MOTHERFUCKING CAB DRIVERS (ESTÁ UNA PÁGINA GRITANDO) →[More:]
Dude, what the fuck? It is 4:45 in the morning. Do NOT honk your horn. At all. For any reason. (Seriously, the dispatcher asked me how much he was using the horn. Enough to wake me up out of a
sound sleep, you fucker of your own mother, and that's all you need to know). Next time I'm going down with a baseball bat and I will start fucking your cab up until you drive off and lose your fare, you fat fuck.
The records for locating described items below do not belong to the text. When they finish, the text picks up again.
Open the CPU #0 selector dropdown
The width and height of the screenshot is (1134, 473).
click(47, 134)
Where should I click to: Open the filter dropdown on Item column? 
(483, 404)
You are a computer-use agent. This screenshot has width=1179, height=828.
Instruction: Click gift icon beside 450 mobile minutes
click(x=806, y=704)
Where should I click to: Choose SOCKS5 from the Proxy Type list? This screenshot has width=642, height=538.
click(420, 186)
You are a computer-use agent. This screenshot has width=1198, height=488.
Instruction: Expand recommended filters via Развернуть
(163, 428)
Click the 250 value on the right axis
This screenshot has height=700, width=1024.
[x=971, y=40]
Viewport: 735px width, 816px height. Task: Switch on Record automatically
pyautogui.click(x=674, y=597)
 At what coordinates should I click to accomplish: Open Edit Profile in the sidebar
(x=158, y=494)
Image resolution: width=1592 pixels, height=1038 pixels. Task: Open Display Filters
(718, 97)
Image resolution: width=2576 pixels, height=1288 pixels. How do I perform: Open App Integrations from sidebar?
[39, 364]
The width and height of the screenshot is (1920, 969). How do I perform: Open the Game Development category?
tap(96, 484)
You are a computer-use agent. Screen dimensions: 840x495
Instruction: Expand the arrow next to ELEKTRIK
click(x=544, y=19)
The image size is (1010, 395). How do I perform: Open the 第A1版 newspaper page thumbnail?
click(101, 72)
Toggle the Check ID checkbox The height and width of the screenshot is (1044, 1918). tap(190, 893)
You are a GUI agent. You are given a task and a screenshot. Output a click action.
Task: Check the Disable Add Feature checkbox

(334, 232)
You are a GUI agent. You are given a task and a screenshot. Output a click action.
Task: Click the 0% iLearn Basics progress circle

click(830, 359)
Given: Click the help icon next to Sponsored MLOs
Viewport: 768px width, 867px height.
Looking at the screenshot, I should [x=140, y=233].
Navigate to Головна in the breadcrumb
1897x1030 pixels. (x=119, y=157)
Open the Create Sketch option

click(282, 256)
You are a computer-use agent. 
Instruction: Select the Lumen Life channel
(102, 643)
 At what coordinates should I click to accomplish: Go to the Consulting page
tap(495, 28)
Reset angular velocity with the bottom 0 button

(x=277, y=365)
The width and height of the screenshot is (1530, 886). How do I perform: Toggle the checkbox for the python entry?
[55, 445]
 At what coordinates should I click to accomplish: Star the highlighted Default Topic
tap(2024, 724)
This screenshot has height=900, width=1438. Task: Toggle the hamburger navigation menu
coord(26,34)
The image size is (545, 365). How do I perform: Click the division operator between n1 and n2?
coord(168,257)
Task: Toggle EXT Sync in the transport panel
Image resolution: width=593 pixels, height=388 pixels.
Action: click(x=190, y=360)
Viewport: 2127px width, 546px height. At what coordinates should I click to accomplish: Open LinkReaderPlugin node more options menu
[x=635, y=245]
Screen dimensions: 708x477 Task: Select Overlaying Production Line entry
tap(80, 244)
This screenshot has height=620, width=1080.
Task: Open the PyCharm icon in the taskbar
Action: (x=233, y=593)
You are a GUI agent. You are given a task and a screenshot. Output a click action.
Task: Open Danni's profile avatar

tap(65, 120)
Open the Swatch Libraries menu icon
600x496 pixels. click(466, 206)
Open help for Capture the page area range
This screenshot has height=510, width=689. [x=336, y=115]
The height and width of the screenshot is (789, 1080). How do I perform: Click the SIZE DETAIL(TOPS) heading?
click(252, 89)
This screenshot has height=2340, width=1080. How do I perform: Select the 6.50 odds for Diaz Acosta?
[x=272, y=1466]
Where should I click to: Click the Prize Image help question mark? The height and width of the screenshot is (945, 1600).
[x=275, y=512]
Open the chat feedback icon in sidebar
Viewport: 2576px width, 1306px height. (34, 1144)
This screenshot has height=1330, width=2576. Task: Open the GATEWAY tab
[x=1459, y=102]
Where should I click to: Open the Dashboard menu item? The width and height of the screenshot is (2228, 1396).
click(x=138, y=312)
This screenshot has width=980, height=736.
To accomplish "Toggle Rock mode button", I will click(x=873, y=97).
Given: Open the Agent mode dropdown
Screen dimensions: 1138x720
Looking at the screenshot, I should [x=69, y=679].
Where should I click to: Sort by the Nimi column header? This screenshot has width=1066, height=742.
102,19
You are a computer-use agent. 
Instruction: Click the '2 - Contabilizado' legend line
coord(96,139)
Shit, I've got to drive down to NYC tonight to dispose of my father's ashes. I NEED MY FUCKING SLEEP.
(you will have to imagine the CAPS; it's too early in the morning for me.)
It's bad enough there's b-boys driving their riced-out $500-car-with-$7000-worth-of-parts-and-bodywork what's-a-muffler? pieces of shit junk hoopdies up and down the block til the wee hours, then I get woken up by huge freakin' industrial commercial trucks (and I mean the big ones; there's apparently a tree service right down the block) idling at 140-frickin-jet-engine decibels outside my window. Seriously, this apartment would be awesome if it weren't for the noise. And I don't mean the gentle sussurations of a background kind of noise, nor a constant urban hubbub. I mean noise as in "loud enough to make you go deaf over time 100+ dB shit I don't need to be hearing jackin my sleep and fucking with my REM just because I like fresh air and open windows" noise.